Dr. Kathleen Arnos (Galludet University, Washington, DC) gave a talk entitled "Communicating Culture and Attitude Towards Newborn Screening and Genetic Testing: Implications for Genetic Counseling."[9] Dr. Arnos covered some of the very important issues around genetic counseling for individuals with hereditary deafness. In the United States, 90% of culturally deaf people will marry another deaf person. Of this group, 20% preferred to have deaf children, 10% preferred to have hearing children, and 70% stated no preference. This information is relevant as an ob/gyn tries to perform nondirective counseling regarding prenatal diagnosis. It is important to keep in mind that hearing couples may be interested in diagnosing deafness in a fetus and see deafness as a problem. By contrast, deaf couples may be interested in propagating deafness as it offers an entrée into deaf culture that the parents may be very much a part of. While the ethics of using genetic information to select for a deaf child have been debated, it is nevertheless important to consider the various perspectives that exist around deafness. Ultimately, families, and specifically women, maintain the freedom to make complicated choices regarding pregnancy and prenatal diagnosis, and, by providing up-to-date medical information, ob/gyns can help their patients make informed decisions.

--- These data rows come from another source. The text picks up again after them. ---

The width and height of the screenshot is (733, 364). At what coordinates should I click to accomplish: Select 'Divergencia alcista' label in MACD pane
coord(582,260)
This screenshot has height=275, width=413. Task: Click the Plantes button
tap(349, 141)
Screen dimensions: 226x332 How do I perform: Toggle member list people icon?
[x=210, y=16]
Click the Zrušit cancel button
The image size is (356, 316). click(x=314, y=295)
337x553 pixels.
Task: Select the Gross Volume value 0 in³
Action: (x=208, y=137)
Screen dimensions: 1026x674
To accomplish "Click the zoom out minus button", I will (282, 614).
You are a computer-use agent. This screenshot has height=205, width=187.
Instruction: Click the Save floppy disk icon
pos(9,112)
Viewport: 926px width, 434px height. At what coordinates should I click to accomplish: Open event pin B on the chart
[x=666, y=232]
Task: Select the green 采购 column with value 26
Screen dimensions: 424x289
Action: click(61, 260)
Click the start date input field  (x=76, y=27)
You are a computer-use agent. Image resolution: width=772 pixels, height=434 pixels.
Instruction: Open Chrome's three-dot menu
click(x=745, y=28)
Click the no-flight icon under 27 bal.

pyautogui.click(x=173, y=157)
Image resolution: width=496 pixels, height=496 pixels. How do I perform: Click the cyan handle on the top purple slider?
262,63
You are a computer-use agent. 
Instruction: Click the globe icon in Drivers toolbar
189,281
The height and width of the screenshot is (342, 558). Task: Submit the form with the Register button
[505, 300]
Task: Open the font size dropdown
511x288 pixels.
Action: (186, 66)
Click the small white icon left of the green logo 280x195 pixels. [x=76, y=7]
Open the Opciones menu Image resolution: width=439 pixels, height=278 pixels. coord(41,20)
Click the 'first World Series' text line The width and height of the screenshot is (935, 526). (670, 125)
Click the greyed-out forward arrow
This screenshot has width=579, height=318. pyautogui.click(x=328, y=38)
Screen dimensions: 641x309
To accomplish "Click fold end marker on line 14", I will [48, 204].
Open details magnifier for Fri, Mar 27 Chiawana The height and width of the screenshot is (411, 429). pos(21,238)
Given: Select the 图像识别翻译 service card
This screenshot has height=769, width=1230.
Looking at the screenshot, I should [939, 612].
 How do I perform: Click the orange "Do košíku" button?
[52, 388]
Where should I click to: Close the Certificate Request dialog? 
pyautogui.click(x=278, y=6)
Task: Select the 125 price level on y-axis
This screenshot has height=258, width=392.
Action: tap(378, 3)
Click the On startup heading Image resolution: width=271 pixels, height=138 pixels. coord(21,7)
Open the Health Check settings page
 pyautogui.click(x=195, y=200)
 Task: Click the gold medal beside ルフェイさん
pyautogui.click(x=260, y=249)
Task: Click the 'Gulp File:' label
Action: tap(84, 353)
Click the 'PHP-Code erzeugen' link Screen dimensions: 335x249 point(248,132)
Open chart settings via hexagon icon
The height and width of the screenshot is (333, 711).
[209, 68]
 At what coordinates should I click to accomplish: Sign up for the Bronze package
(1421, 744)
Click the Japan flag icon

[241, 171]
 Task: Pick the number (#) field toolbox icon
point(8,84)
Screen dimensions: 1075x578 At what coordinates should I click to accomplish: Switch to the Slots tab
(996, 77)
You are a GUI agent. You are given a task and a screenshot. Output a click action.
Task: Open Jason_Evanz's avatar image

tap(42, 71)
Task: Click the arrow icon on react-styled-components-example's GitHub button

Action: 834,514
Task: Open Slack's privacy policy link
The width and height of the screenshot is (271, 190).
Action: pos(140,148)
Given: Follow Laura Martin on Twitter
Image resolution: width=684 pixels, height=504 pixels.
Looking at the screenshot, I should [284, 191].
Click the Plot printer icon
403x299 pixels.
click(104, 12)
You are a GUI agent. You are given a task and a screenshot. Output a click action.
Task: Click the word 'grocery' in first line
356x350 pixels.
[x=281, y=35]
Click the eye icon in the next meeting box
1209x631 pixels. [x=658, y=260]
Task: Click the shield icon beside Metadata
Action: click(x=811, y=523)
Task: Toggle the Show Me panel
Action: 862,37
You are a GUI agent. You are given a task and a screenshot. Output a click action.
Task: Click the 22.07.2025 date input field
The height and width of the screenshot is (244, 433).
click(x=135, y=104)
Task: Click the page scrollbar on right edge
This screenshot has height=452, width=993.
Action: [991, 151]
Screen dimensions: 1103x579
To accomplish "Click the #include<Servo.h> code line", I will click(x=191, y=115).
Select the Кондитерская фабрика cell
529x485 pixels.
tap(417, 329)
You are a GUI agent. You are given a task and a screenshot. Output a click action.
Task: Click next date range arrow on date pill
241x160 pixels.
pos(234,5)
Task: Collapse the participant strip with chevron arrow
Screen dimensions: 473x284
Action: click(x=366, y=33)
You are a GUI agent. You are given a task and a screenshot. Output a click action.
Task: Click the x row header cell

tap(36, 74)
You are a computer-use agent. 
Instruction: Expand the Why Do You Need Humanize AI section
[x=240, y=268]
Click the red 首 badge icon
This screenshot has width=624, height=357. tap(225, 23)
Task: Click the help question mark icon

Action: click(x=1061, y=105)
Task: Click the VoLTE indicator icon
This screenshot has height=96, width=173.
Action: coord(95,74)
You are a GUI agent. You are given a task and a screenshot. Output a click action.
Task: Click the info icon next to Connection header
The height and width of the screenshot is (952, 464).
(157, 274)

Communication technology has helped the deaf community intensely. Email and instant-messaging pagers are widely used. Cochlear implants is a technology that was initially not well received by the deaf community. Things are changing and more children are having cochlear implants and mainstreaming in to the educational system. This has already substantially reduced the size of the deaf community.

In summary, although most deaf babies are born to hearing parents, they do grow up and many choose to become part of the deaf culture. Cultural differences have important implications for genetic counseling. It's important to avoid making assumptions about the desires of hearing patients as well as deaf patients.